That’s been true not only in my own life, but several of my girlfriend’s lives.  Obviously not every woman will read that quote and feel like it applies to her.  I do, however, know that some of you will read this and your heart will start racing.  Your heart is pounding in your ears right now for one of two reasons:  1. You’re like me and you’ve lived that quote out.  You went through that dark phase, but now found your good, good man.  Or, 2. your heart is unsettled and this blog post title is speaking to you.  Either way, you’re in the right place, darling.

I’m not going to use this post to dive into my past dating life, but I am going to use my relationship experience to (hopefully) speak some truths.  Long story short, my relationship before Matt was bad.  I now refer to that time as the darkest period of my life.  trust me when I tell you, I’m speaking from experience when it comes to bad relationships.

How to Know You’re with a Good Man

  1. You have peace.  When you’re in the wrong relationship, you don’t have peace.  Period.  When you’re with a bad man, every part of your life feels unsettled.
  2. You feel happy.  If you’ve ever been in a truly bad relationship, then you know what it feels to be unhappy.  Sometimes the unhappiness is vague, like you can’t put your finger on why you feel the way you feel…  But the unhappiness is just constantly looming.  It’s as if you can’t escape it.  When you’re with a good man, you’re just plain ole happy.  For no good reason at all, your heart is full.
  3. You can sleep at night.  When you’re in a bad relationship, you oftentimes know it because you can’t sleep at night.  For me, that was because I had an aching feeling in my gut that not only was I with the wrong person, but I had a feeling that he wasn’t ever really where he said he was.  I knew somewhere down deep inside that he was lying to me about where he was all. the. time.
  4. Your friends and family actually like him.  This was a huge indicator for me.  My friends and family both tried to tell me over and over (and over) that I was with the wrong person.  I wouldn’t hear it.  I would rather listen to his lies than the truth everyone in my life was trying to tell me.
  5. There are no secrets.  Everything is out in the open.  Neither of you have anything to hide from each other.  Your lives are an open book.  When you’re with the right person, there’s no reason to read into their every action.  There is no reason to go through their phone.  You’re secure in your relationship and you have no reason to doubt each other.
  6. Or lies or manipulation…  When your relationship is built on lies, there’s about a 100% chance that are you’re also being manipulated.  You can’t see the truth right in front of your face because you’re being manipulated.  The lies become the truth to you.
  7. You don’t worry about other women.  A truly good man won’t ever try to make you feel jealous of other women.  He won’t tell you things to try to make you feel insecure.  He won’t tear you down.  He’ll make sure that you know that you’re the only woman for him.

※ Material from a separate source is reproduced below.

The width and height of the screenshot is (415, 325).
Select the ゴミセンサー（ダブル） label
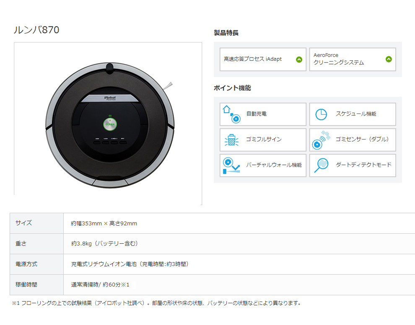click(x=362, y=139)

Does any of this apply to you?  Maybe you’re already dating a good man, but he’s not the right one for you.  This is a common problem that I’ve seen time and time again.  Let me give this piece of advice…  If that is your situation, stop wasting his time.  Stop wasting your own time.  Don’t date someone just to keep yourself from being alone.  Being in the wrong relationship and staying in it only robs you of valuable time to be single and learn about yourself.  Women often stay in the wrong relationship just because she’s comfortable, waiting for something else better to come along.  Don’t do this.  Let him go, girl.  Let him be with who he’s supposed to be with.  Be single!  Trust me, it won’t kill you.  Chances are, you’ll make some really awesome memories with your girlfriends when you’re single.  And, you’ll meet your Mr. Right.

Leave a comment below and let me know if this post resonated with you and how.  I’ve said before, I love talking about relationships and y’all seem to love these posts which makes me so happy.


What I’m Wearing:

Velvet Bomber Jacket  (ON SALE 40% OFF!)  //  Hudson High Waist Jeans  //  Paul Mitchell Curling Wand

What’s It Like to Date You? GTT

150 150 Angela Lanter
Stripe Turtleneck Sweater, Hudson High Waist Skinny Jeans, The North Face Coat, Beanie, Fringe Scarf, uggs. Angela Lanter from Hello Gorgeous, outfits.

Stripe Turtleneck Sweater, Hudson High Waist Skinny Jeans, The North Face Coat, Beanie, Fringe Scarf, uggs. Angela Lanter from Hello Gorgeous, outfits.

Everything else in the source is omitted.